DNA may survive trip to suborbital space and back
DNA molecules attached to the outside of a rocket may be able survive a trip to suborbital space and back into the Earth’s atmosphere at extremely high temperatures, according to a study.
The experiment, carried out on the TEXUS-49 rocket mission in March 2011, “showed that DNA could be recovered from all application sites on the exterior of the rocket,” according to the study published in PLOS ONE journal on Wednesday.
The surviving molecules were still able to transfer genetic information to cells and bacteria, even after exposure to temperature as high as 1000 degrees Celsius (1832 degrees Fahrenheit), according to co-authors Cora Thiel and Oliver Ullrich from University of Zurich.
The authors said the experiment could be the basis for “a model for nucleic acids that could serve as biomarkers in the search for past or present extraterrestrial life.”
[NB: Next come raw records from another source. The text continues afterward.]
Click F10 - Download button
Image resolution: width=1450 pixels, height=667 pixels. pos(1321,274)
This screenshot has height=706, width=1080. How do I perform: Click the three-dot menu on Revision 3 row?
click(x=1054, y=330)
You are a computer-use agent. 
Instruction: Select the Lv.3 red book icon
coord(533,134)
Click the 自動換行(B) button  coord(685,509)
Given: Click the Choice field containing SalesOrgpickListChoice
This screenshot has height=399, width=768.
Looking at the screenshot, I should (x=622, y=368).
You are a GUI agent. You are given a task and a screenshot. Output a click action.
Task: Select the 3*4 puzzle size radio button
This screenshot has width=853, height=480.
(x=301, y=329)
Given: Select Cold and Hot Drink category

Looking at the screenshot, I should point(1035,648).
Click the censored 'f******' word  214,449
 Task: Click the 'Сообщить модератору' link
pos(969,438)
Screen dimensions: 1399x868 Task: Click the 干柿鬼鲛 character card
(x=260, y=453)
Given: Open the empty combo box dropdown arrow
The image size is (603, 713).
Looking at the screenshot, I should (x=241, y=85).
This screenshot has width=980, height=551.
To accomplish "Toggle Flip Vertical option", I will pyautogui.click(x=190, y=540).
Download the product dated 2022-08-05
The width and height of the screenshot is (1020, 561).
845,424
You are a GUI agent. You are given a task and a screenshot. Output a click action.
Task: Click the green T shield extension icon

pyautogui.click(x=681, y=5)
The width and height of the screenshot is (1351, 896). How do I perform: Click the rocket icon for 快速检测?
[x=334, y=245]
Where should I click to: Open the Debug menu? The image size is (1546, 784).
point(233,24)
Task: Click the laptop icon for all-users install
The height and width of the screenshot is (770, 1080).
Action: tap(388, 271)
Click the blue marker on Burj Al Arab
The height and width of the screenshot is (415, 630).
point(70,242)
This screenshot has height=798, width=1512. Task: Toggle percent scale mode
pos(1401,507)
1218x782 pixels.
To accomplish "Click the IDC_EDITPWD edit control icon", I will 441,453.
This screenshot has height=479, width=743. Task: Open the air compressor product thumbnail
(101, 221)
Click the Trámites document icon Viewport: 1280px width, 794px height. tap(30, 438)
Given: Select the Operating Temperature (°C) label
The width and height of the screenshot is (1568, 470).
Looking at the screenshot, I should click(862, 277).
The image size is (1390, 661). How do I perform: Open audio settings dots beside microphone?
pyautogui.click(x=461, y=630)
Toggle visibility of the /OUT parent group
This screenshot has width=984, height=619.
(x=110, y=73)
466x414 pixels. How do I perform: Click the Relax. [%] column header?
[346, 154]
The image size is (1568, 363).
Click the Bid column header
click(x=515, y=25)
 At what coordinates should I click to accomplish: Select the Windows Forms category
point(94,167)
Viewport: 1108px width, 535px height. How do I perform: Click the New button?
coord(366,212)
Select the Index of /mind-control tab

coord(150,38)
“DNA plays an important role as a biomarker for the search of extraterrestrial signatures of life, and scientists are working to characterize and compare the influence of Earth and space conditions on DNA,” the study said.
Researchers attached artificial plasmid DNA with a flourescent marker to three different spots on the rocket for the experiment, which was initially designed to test for biomarker stability during space flight and return to Earth.
Thiel and Ullrich said they were “totally surprised” by the results of the experiment, and did not think the molecules would survive the space journey.
“We never expected to recover so many intact and functional active DNA,” they said.
The scientists say the results raise concerns about contaminating space crafts, landers and landing sites with DNA from Earth.
“It is not only an issue from space to Earth, it is also an issue from Earth to space and to other planets,” the co-authors said.